With Landesa’s technology support, this new approach will help data collection, management, and processing land titles even on low-end mobile phones. Though there are persistent challenges with regard to availability of mobile network in the hilly terrains of the district, the district administration is taking initiatives to provide internet service in select GPs through V-Sat. which will address the problem to a certain extent.
Keeping in view the criticality of land ownership for the life and livelihood of the marginalised, Government of Odisha has initiated efforts to allocate land to poor landless people in the state. There are challenges galore and persistent problems in the tribal districts. Some of the major challenges are: tribals do not have title to the land that they occupy and about 41% households are landless; rampant illegal land transfer from tribal to non-tribal; tribals losing their land due to debt-induced land mortgage and concealed land leasing; 40% less staff in revenue department than the actual numbers sanctioned and vast coverage area.
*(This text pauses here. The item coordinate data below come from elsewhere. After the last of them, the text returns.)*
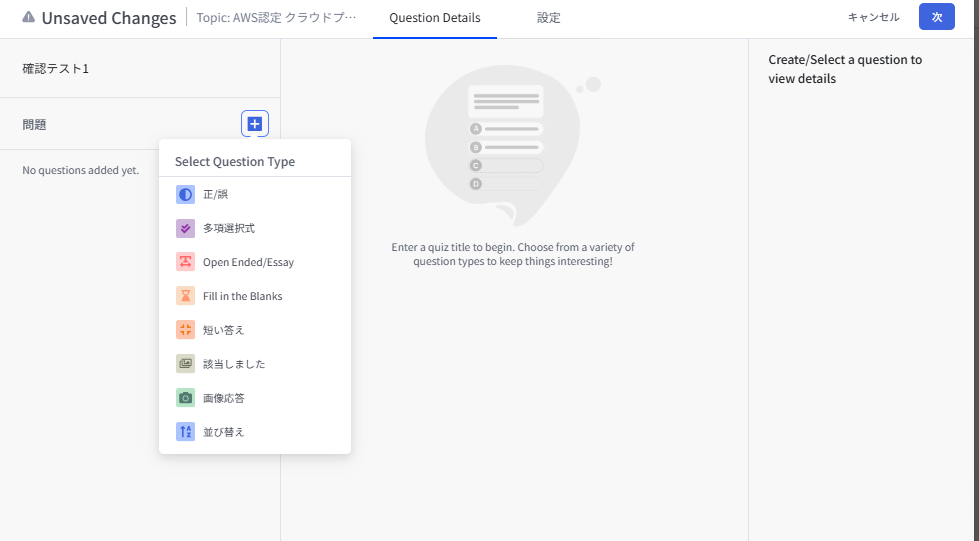This screenshot has width=979, height=541.
Task: Select the 並び替え menu option
Action: [224, 432]
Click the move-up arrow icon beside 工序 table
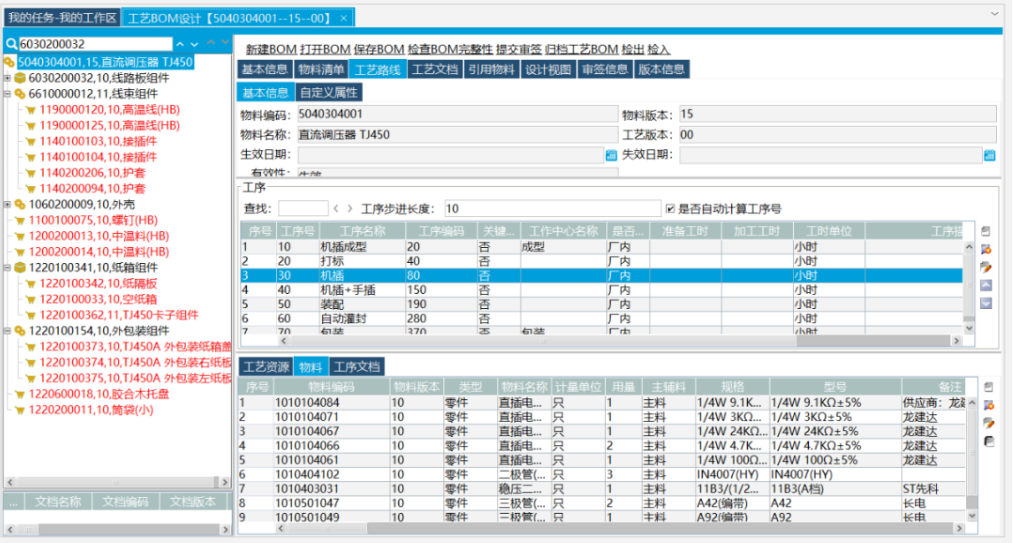This screenshot has height=543, width=1013. [x=986, y=285]
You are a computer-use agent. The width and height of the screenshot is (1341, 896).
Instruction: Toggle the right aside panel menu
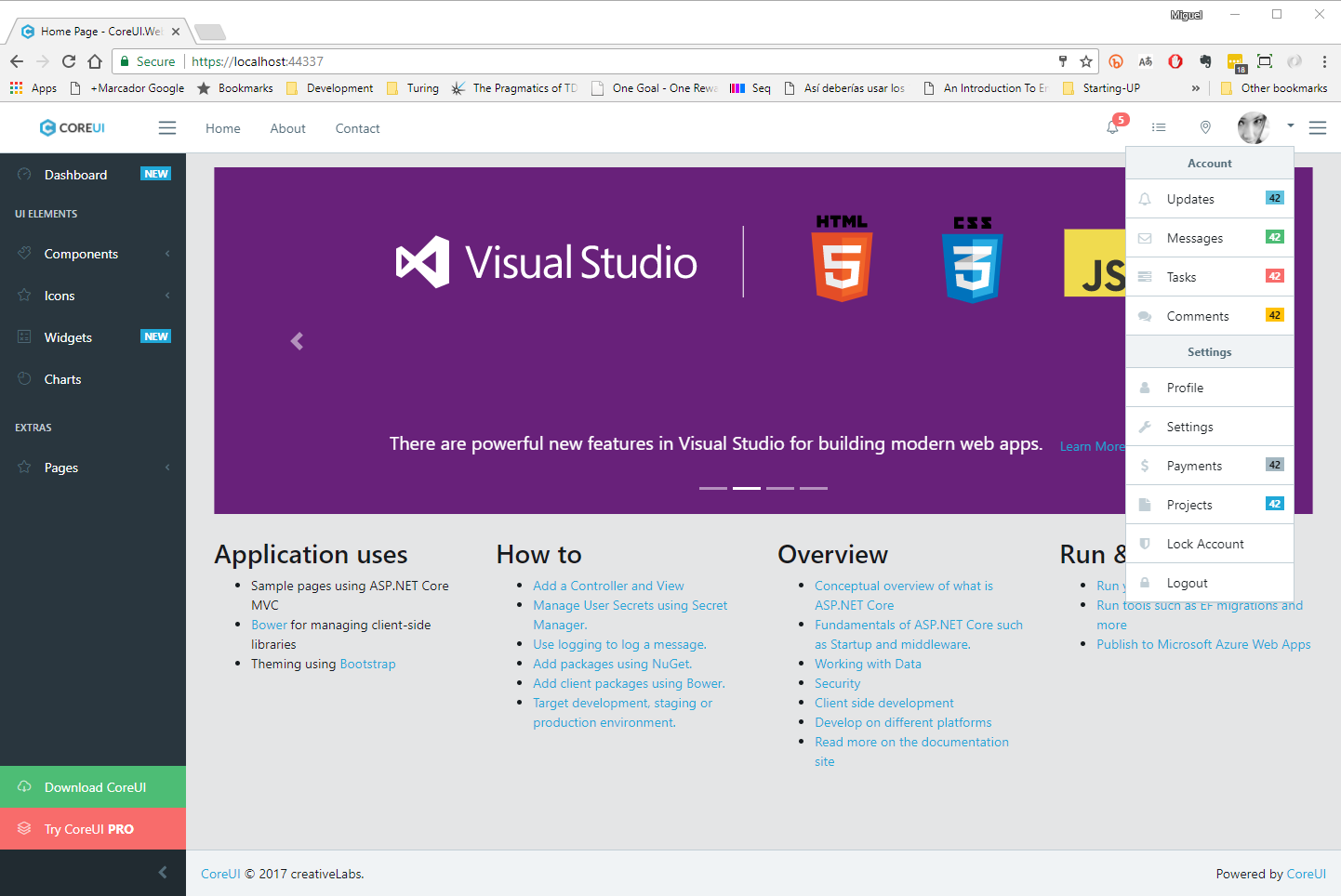(1318, 128)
To tide over these problems, OTELP initiated a land allocation program in 2011, in collaboration with Landesa- a global non-profit working on securing land rights. The programme aimed to ensure land to the landless in 1056 project villages across 30 blocks of Kalahandi, Kandhamal, Gajapati, Rayagada, Malkangiri, Koraput and Nabarangpur districts. The programme focused on formalising rights over land for the households possessing government land, both as homestead and for cultivation – as far as possible.
The mainstay of the programme has been the Community Resource Person (CRP) model developed by Landesa that uses CRPs – a cadre of specially trained local literate youth known as Bhumi -Sanjojaks – who work as the link between the poorest communities and the state government. Through a household survey, the Bhumi-Sanjojaks identify the landless families and help them to file land claims. The Bhumi Sanjojaks then assist the revenue officials in field verification, coordinate with the community for public hearing by the tehsildars in a camp court and help settle land claims in a timely manner.
The Government of Odisha has expanded the Land Allocation programme using CRPs to 18,000 villages in 118 TSP blocks as Comprehensive Programme on Land Rights to Tribals (2012-2017). With 1000 plus Bhumi-Sanjojaks working closely with the communities and the land administration, the programme is likely to secure land rights of 300,000 landless families in the next few years.